Sono centinaia di clienti che venivano da anni al Lido Le Capannine, aperto nel 1996. “Da generazioni – dice- ora non sappiamo che fare. Ringrazio la mia famiglia per la forza che sta dimostrando, mio padre è uno che non si abbatte mai. Ma quello che è successo è terribile”. Francesca Raciti, una donna minuta ma con una grande forza, mostra alla cronista quello che è rimasto del lido Le Capannine. Ricaccia con fatica le lacrime. “Quando le fiamme si stavano avvicinando – dice – le persone si sono andate a riparare nella struttura chiusa più avanti, perché pensavano che fosse una cosa passeggera. Invece in poche ore è andato tutto distrutto”. “Lì c’erano 36 bungalow e ne sono rimasti appena quattro…”, dice ancora Raciti.

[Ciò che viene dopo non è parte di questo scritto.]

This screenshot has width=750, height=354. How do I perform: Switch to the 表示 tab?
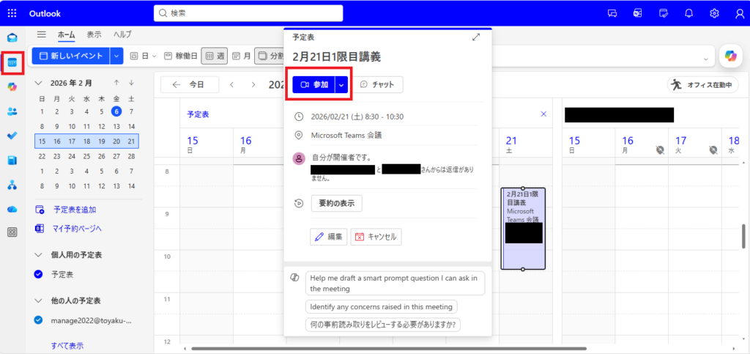tap(94, 34)
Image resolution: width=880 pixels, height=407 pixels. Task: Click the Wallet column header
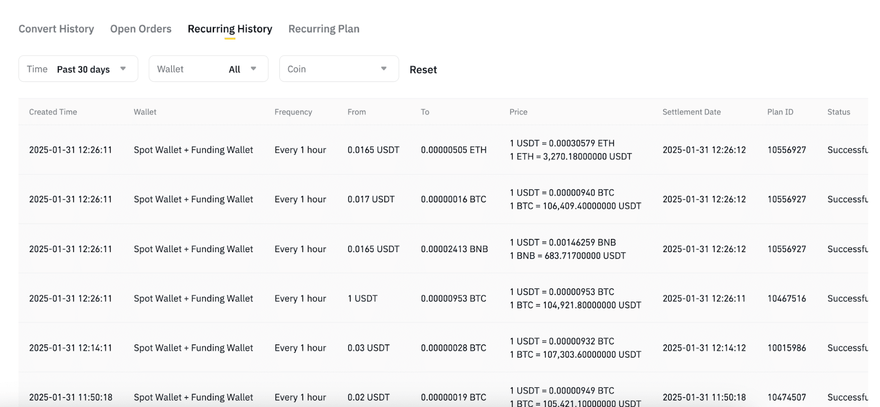point(145,112)
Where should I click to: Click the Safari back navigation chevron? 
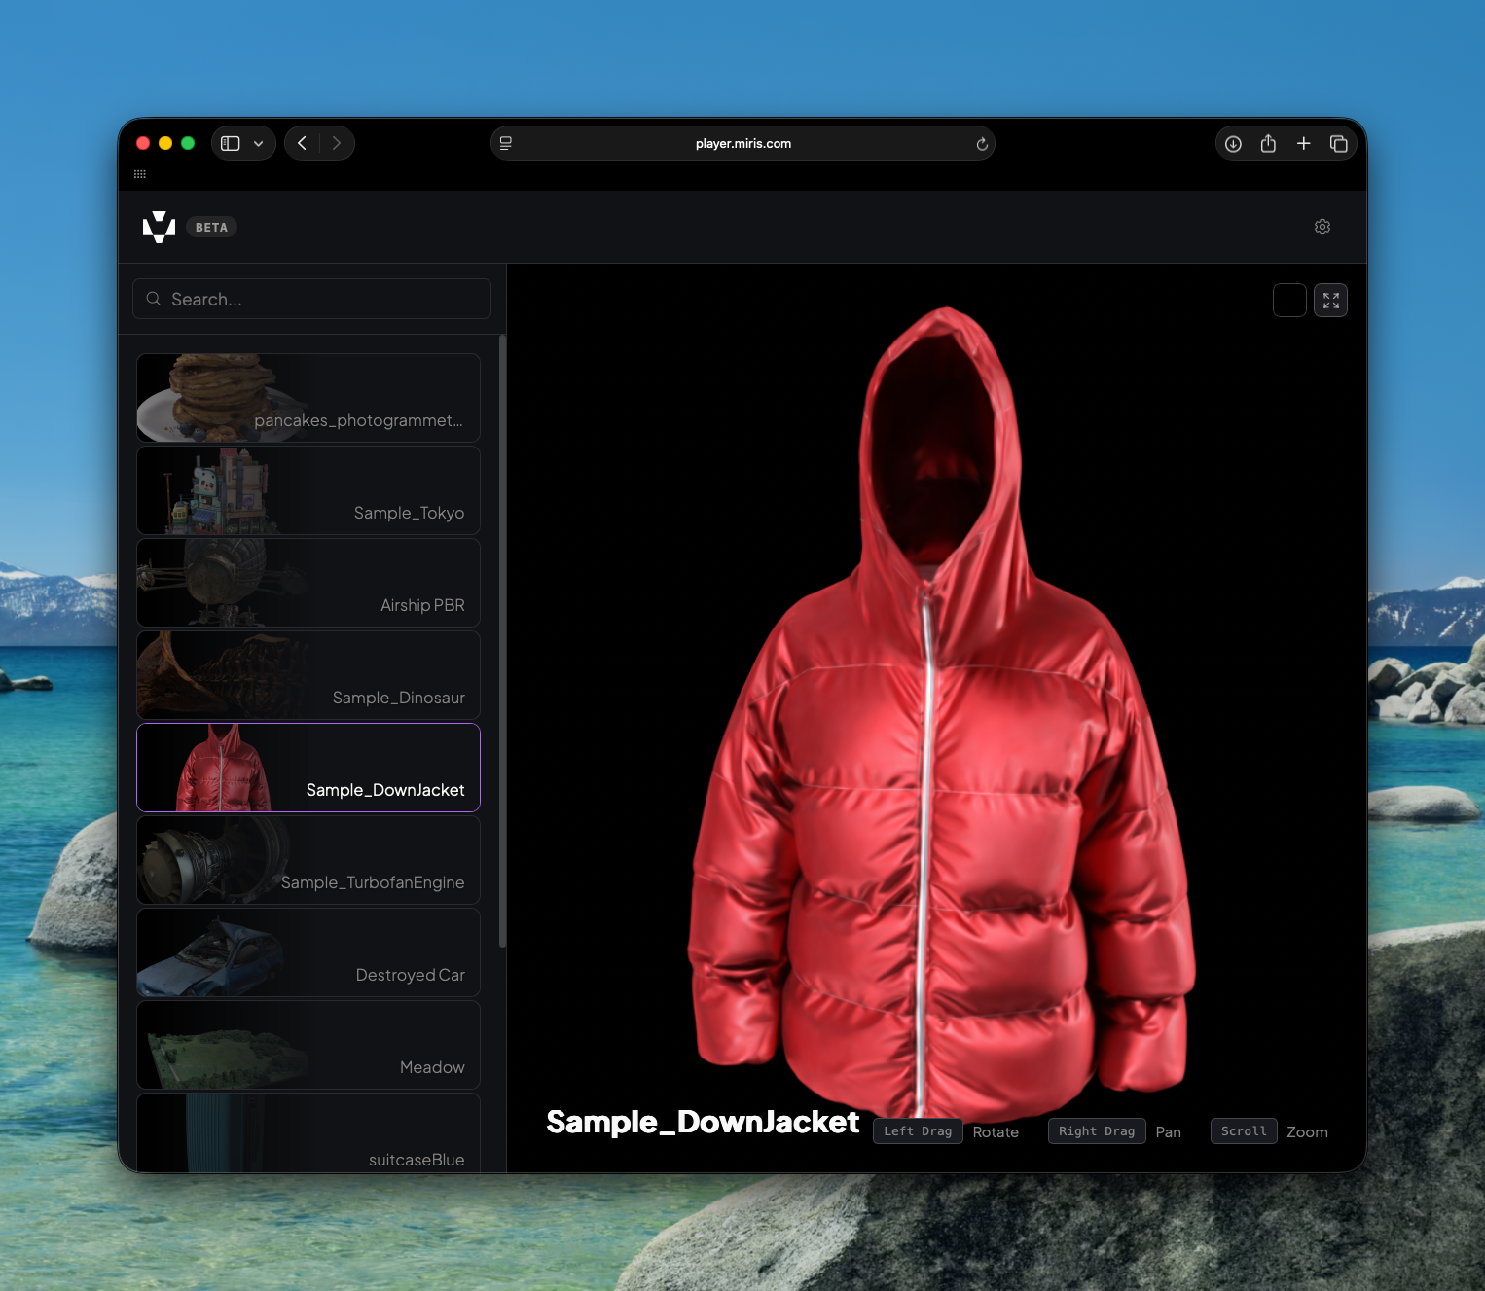302,143
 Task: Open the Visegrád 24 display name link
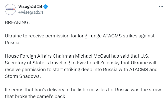coord(30,6)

“I ragazzi che lavoravano qui si sono arrampicati sui tetti per spegnere il fuoco, rischiando la vita – dice ancora – Sono stati attimi terribili”. “Arrivavano lapilli da ovunque – dice – Spegnevano un focolaio e se ne accendeva un altro. Poi il vento era tremendo, e c’erano oltre 44 gradi. Tutta la zona surf andata distrutta. Poi guarda i volontari e dice: “Ho la pelle d’oca. Li ringrazio di cuore”.